Korean name
- Hangul: 운흥역
- Hanja: 雲興驛
- Revised Romanization: Unheung-yeok
- McCune–Reischauer: Unhŭng-yŏk

General information
- Location: Unhŭng-ŭp, Unhŭng, Ryanggang North Korea
- Coordinates: 41°18′20″N 128°29′52″E﻿ / ﻿41.3056°N 128.4977°E
- Owner: Korean State Railway

History
- Opened: 1 September 1935; 90 years ago

Services
| Preceding station | Korean State Railway |  |  | Following station |
| Poan towards Hyesan Ch'ŏngnyŏn |  | Paektusan Ch'ŏngnyŏn Line |  | Saengjang towards Kilju Ch'ŏngnyŏn |

Location

= Unhung station =

Railway station in North Korea

Unhŭng station is a railway station in Unhŭng-ŭp, Unhŭng county, Ryanggang province, North Korea, on the Paektusan Ch'ŏngnyŏn Line of the Korean State Railway.

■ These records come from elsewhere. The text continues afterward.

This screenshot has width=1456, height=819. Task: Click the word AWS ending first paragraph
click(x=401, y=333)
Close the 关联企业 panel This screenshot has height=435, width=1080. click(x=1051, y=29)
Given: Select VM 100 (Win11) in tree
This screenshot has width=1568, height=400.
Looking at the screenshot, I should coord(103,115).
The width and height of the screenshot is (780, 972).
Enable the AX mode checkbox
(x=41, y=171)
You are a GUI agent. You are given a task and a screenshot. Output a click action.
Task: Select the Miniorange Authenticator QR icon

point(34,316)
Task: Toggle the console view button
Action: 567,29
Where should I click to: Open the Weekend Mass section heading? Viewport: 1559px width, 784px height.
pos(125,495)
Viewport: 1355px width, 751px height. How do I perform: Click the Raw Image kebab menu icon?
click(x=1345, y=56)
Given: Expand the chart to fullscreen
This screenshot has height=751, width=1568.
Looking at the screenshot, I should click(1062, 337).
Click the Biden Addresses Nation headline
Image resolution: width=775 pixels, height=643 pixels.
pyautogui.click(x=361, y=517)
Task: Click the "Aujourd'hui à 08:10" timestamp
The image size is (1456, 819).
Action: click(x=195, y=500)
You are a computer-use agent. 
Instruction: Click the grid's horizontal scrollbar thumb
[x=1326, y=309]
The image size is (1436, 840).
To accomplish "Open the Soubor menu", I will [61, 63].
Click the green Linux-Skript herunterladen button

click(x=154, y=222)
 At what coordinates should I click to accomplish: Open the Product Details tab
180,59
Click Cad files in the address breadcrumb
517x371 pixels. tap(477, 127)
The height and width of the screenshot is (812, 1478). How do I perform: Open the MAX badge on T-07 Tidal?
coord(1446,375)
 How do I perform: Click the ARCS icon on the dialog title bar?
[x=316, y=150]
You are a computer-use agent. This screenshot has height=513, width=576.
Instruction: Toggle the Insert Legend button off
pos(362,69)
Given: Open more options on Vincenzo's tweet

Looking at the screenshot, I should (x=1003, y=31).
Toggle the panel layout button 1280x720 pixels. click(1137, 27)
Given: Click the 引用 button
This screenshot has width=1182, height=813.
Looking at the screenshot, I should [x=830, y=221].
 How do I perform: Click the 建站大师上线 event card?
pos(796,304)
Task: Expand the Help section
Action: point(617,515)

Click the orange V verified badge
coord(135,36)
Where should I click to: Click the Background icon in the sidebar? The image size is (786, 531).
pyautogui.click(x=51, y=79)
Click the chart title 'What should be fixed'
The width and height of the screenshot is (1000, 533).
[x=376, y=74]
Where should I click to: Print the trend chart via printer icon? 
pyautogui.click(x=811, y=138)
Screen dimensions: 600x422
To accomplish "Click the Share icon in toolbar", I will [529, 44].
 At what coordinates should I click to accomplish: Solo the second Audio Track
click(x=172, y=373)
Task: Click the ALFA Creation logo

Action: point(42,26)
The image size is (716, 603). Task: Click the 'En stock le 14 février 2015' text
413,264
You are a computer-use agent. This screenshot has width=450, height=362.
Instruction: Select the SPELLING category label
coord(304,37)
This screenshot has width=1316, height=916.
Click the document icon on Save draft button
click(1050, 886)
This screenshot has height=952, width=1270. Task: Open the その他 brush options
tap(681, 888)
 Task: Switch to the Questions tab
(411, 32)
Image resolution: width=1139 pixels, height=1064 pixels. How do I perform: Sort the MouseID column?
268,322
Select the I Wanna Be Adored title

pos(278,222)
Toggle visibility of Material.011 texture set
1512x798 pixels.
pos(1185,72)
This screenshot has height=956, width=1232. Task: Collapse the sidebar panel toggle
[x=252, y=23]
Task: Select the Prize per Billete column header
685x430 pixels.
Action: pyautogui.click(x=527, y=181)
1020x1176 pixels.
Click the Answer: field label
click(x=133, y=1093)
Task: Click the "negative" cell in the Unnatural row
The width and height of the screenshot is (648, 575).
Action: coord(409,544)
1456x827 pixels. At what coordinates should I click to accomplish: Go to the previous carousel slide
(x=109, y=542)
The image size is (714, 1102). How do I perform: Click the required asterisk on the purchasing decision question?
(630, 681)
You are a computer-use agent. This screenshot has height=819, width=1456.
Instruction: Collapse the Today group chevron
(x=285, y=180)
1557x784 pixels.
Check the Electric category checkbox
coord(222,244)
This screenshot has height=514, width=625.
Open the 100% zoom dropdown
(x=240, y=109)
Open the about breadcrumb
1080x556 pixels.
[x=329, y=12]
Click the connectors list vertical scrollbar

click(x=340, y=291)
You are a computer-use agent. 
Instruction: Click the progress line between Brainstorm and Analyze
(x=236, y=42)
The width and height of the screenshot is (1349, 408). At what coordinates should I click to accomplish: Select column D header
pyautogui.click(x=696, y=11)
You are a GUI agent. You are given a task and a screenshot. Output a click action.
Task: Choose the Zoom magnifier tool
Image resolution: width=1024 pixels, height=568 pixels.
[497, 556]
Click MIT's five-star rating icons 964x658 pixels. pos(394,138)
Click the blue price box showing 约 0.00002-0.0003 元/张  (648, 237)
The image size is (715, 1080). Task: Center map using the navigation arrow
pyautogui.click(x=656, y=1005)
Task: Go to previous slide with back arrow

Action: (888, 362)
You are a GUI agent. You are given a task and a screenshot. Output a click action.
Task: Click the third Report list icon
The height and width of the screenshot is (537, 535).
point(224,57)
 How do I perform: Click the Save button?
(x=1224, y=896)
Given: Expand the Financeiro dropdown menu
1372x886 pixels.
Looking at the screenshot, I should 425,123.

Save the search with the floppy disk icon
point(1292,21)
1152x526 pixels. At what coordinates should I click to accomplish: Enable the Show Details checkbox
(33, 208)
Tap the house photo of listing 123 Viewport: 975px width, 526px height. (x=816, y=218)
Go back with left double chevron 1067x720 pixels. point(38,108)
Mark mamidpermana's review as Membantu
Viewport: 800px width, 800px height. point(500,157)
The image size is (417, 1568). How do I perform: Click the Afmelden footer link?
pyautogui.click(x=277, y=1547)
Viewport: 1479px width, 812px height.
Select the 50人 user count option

Originally called Pongdu-ri station (Chosŏn'gŭl: 봉두리역; Hanja: 鳳頭里駅), the station, along with the rest of the Paegam–Pongdu-ri section, was opened by the Government Railways of Chosen (朝鮮総督府鉄道) on 1 September 1935. It received its current name after the establishment of the DPRK.

On 9 October 2006 an underground nuclear test was conducted at P'unggye-ri in Kilju County, causing the closure of the line for 3–4 months.

Iron sulphide is the main commodity shipped from Unhŭng.